וּפְתַֽחְיָה בֶן־מְשֵֽׁיזַבְאֵל מִבְּנֵי־זֶרַח בֶּן־יְהוּדָה לְיַד הַמֶּלֶךְ לְכׇל־דָּבָר לָעָֽם׃
25 Wat hun dorpen buiten betreft: Judeërs woonden in Kirjat-Arba en onderhorige plaatsen; in Dibon en onderhorige plaatsen; in Jekabseël en zijn dorpen;
וְאֶל־הַחֲצֵרִים בִּשְׂדֹתָם מִבְּנֵי יְהוּדָה יָֽשְׁבוּ בְּקִרְיַת הָֽאַרְבַּע וּבְנֹתֶיהָ וּבְדִיבֹן וּבְנֹתֶיהָ וּבִֽיקַּבְצְאֵל וַחֲצֵרֶֽיהָ׃
26 in Jesjóea, Molada, Bet-Pélet,
וּבְיֵשׁוּעַ וּבְמֹלָדָה וּבְבֵית פָּֽלֶט׃
27 Chasar-Sjoeal en Beër-Sjéba met onderhorige plaatsen;
וּבַחֲצַר שׁוּעָל וּבִבְאֵר שֶׁבַע וּבְנֹתֶֽיהָ׃
28 in Sikelag en Mekona met onderhorige plaatsen;
וּבְצִֽקְלַג וּבִמְכֹנָה וּבִבְנֹתֶֽיהָ׃
29 in En-Rimmon, Sora, Jarmoet,
וּבְעֵין רִמּוֹן וּבְצׇרְעָה וּבְיַרְמֽוּת׃
30 Zanóach, Adoellam en hun dorpen; in Lakisj met zijn velden; in Azeka met onderhorige plaatsen. Ze woonden dus van Beër-Sjéba tot het Hinnom-dal.

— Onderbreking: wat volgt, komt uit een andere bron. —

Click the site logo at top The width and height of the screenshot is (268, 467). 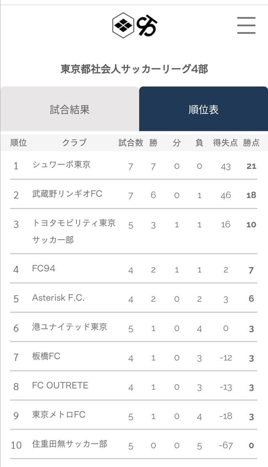pyautogui.click(x=134, y=25)
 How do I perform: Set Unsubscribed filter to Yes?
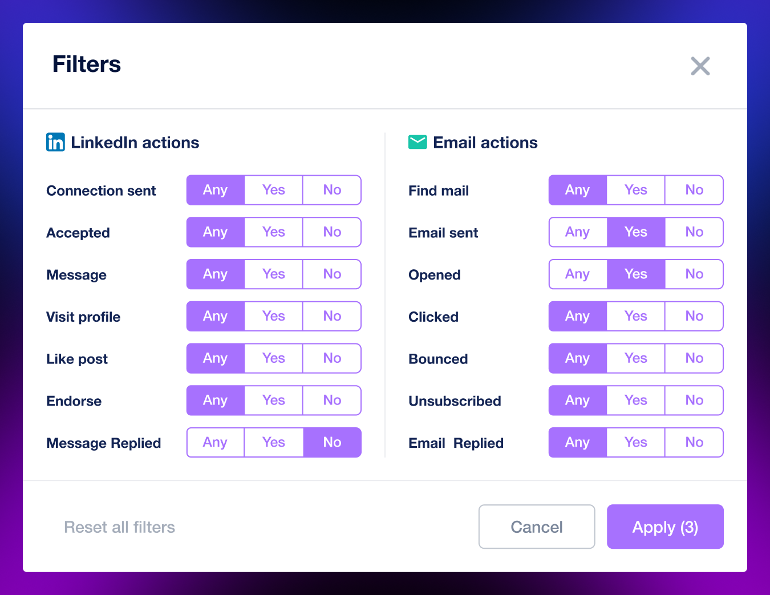pos(636,400)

זָנֹחַ עֲדֻלָּם וְחַצְרֵיהֶם לָכִישׁ וּשְׂדֹתֶיהָ עֲזֵקָה וּבְנֹתֶיהָ וַיַּחֲנוּ מִבְּאֵֽר־שֶׁבַע עַד־גֵּיא הִנֹּֽם׃
31 De Benjamieten waren in Géba, Mikmas, Ajja, Betel met onderhorige plaatsen;
וּבְנֵי בִנְיָמִן מִגָּבַע מִכְמָשׂ וְעַיָּה וּבֵֽית־אֵל וּבְנֹתֶֽיהָ׃
32 in Anatot, Nob, Ananja,
עֲנָתוֹת נֹב עֲנָֽנְיָֽה׃
33 Chasor, Rama, Gittáim,
חָצוֹר ׀ רָמָה גִּתָּֽיִם׃
34 Chadid, Seboïm, Neballat,
חָדִיד צְבֹעִים נְבַלָּֽט׃
35 Lod, Ono en het Handwerkersdal.
לֹד וְאוֹנוֹ גֵּי הַחֲרָשִֽׁים׃
36 Van de levieten woonden afdelingen zowel in Juda als in Benjamin.